┌─ Verilen Metin

Efendimiz’in Cirane’de Umre niyeti ile ihrama girmesi

IMG_7822Zilkade H. 8:[336]
1- Tâif’ten Ci’râne’ye varış: Şevvâl’in[337] bitimine 2 gece kala[338] veya 5 Zilkade Perşembe.[339]
2- Ci’râne’den Mekke’ye umre için hareket: 18 Zilkade Çarşamba, gece,
3- Ci’râne’den ayrılıp Medine’ye hareket: 19 Zilkade Perşembe,
4- Medine’ye varış: 27 Zilkade H. 8 Cuma [340] veya Zilkade’nin sonunda veya Zilhicce’nin evvelinde[341] veya Zilkade’nin bitimine 6 gece kala H. 8.[342]

Ci’râne ( الْجِعْرَانَةُ ), kelimesindeki “ayn” harfinin kesrayla, “ra” harfinin şeddeli (Ci’irrâne) okunduğuna dair bir görüş de bulunmaktadır.[343] Ci’râne, -Ezrakî’ye göre- Mekke’nin 9 mil, -Nâsır-ı Hüsrev’e göre- 4 fersah kuzey doğusunda,[344] Mekke ile Tâif arasında, Mekke’ye daha yakın bir yerin adıdır. Yeni kaynaklara göre Ci’râne’nin Mekke’ye uzaklığı 15 km kadar[345] veya 29 km’dir.[346]

Ci’râne, Mekkelilerin umre için ihrama girdiği bir nokta olup Sarif Vâdisi’nin başında, tatlı sularıyla darb-ı mesel olmuş iki kuyuya ve Hz. Peygamber’in (a.s.) mescit edindiği bir yere ( 347 ](مسجد الجعرانة ] sahiptir. Müslümanlar, Hz. Peygamber’in (a.s.) mescit edindiği yere onun (a.s.) döneminin hatıralarını yaşatmak için bir mescit inşa etmişlerdir. Nâsır-ı Hüsrev’e göre, Ci’râne’deki iki kuyu arasındaki mesafe 10 zirâ’dır.[348] Ci’râne’de çanak şeklinde oluşumlar içeren büyük bir kaya bulunmaktadır.

└─

• Yapılacak İşler:
#1 Ci’râne hakkındaki metinde “Ci’râne, Mekkelilerin umre” ifadesinden “büyük bir kaya bulunmaktadır.” ifadesine kadarki bölümü harfi harfine yazın.
#2 Ci’râne hakkındaki metni son cümlesinden sonra devam ettirin.

┌─ Verilen Malzeme

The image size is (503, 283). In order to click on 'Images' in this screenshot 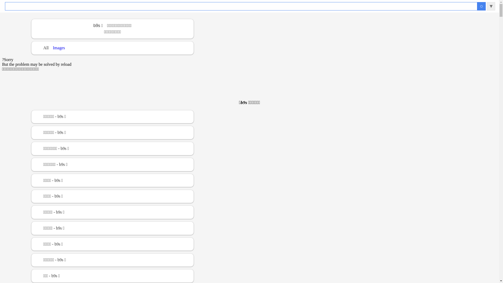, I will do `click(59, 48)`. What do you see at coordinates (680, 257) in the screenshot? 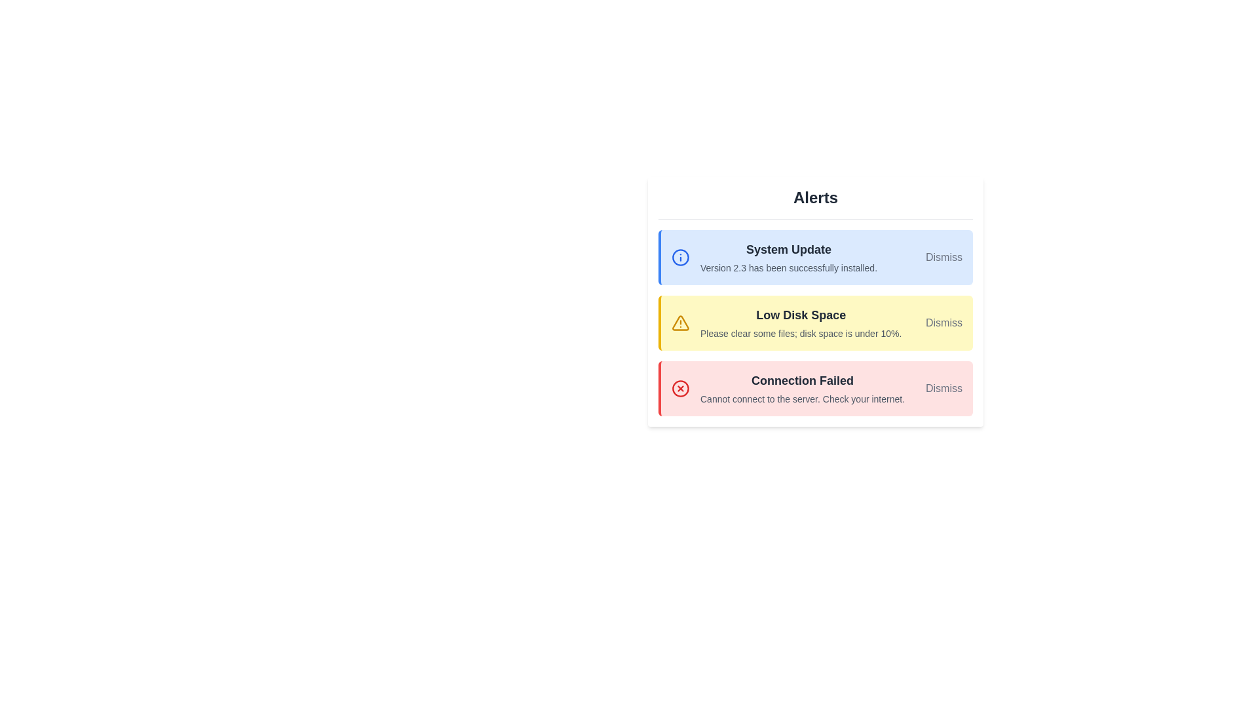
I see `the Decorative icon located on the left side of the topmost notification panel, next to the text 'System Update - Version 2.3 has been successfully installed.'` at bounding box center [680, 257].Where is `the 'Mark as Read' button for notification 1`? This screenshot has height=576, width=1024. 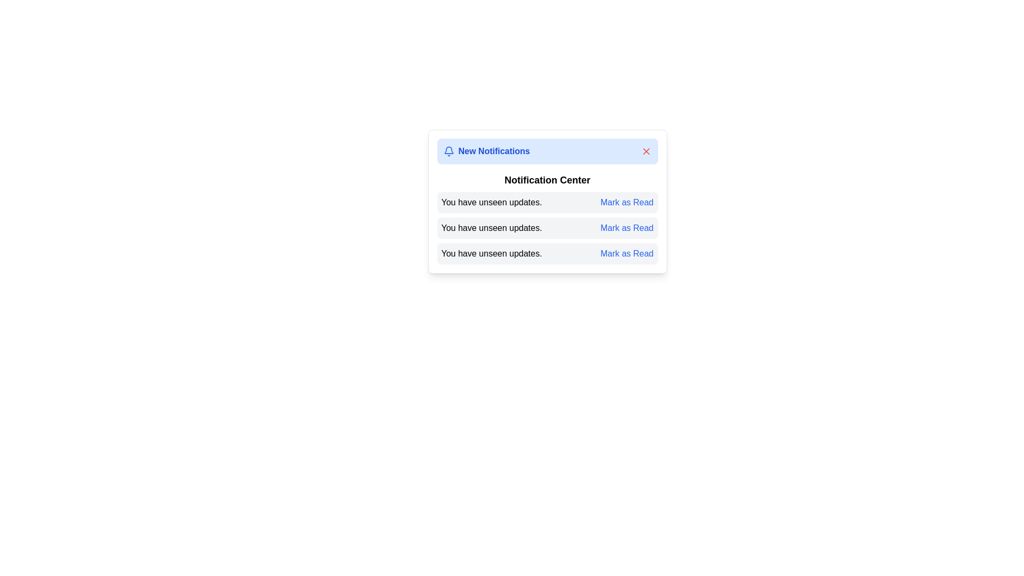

└─

• Alıştırma Cevapları:
#1
Ci’râne, Mekkelilerin umre için ihrama girdiği bir nokta olup Sarif Vâdisi’nin başında, tatlı sularıyla darb-ı mesel olmuş iki kuyuya ve Hz. Peygamber’in (a.s.) mescit edindiği bir yere ( 347 ](مسجد الجعرانة ] sahiptir. Müslümanlar, Hz. Peygamber’in (a.s.) mescit edindiği yere onun (a.s.) döneminin hatıralarını yaşatmak için bir mescit inşa etmişlerdir. Nâsır-ı Hüsrev’e göre, Ci’râne’deki iki kuyu arasındaki mesafe 10 zirâ’dır.[348] Ci’râne’de çanak şeklinde oluşumlar içeren büyük bir kaya bulunmaktadır.

#2
Rivâyete göre Resûlullah (a.s.), bu çanak şeklindeki oluşumların birinde bizzat kendisi hamur yoğurmuştur. Yine aynı yerde yüksek ve büyük bir kaya bulunmaktadır ki rivâyete göre Hz. Bilal (r.a.) buraya çıkıp namaz vakitlerinde ezan okumuştur. Ci’râne, İslâm tarihinde şöhretini Huneyn Gazvesi’nde elde edilen ganimetlerin burada tutulmasından, bu ganimetlerin taksimi sırasında çıkan olaylardan ve Hz. Peygamber’in (a.s.) -Tâif kuşatmasından sonra, Medine’ye hareket etmeden önce- aynı yerden gece vakti Mekke’ye gidip umre ibadetini yapması ve tekrar aynı gece, aynı mekâna dönüp Medine’ye hareket etmesinden alır.[349] Rivâyete göre, 300 peygamber, Ci’râne’de ihrama girip umre ibadetini eda etmiştir.[350] İbn İshâk’a göre, (sikâye ve hicâbe dışında Câhiliye devri müesseselerini lağveden) Resûlullah (a.s.) umresini bitirip Medine’ye dönmek isteyince, 20 yaşlarında olan Ebû Abdirrahmân Attâb b. Esîd b. Ebi’l-’Îs b. Ümeyye el-Ümevî el Kureşî’yi (hicretten on üç yıl önce-13/610-634) Mekke’ye âmil (vali) olarak atadı ve ona günlük bir dirhem maaş bağladı. Ona yılda 400 dirhem veya 40 ukiyye maaş bağlandığına dair rivâyetler de nakledilmiştir.[351] Resûlullah’ın (a.s.), Mekke fethedilince, pazar sorumlusu olarak tayin ettiği Saîd b. Saîd b. ‘Âs b. Ümeyye Tâif Kuşatması’nda şehit olmuştur.[352] Hz. Peygamber (a.s.), Attâb b. Esîd’e idare ve ticaret hayatına dair temel prensipler içeren tavsiyelerde bulundu. Bu tavsiyeler, Mekke pazar sorumluluğunun da Attâb b. Esîd’e verildiğine işaret edebilir.

Hz. Peygamber (a.s.), Attâb b. Esîd’e: “Allah’ın Evi’nin komşularına” âmil yapıldığı uyarısında bulunmuştur. Hz. Peygamber (a.s.):
“(1) Bir alıverişte iki şart olmaz.
(2) Aynı akitte hem peşin hem veresiye (selef, selem[353]) alış-veriş (bey[354]) olmaz.
(3) (Teslimi) taahhüt (garanti) edilmeyen/mülkiyete geçmeyen malın satışı olmaz.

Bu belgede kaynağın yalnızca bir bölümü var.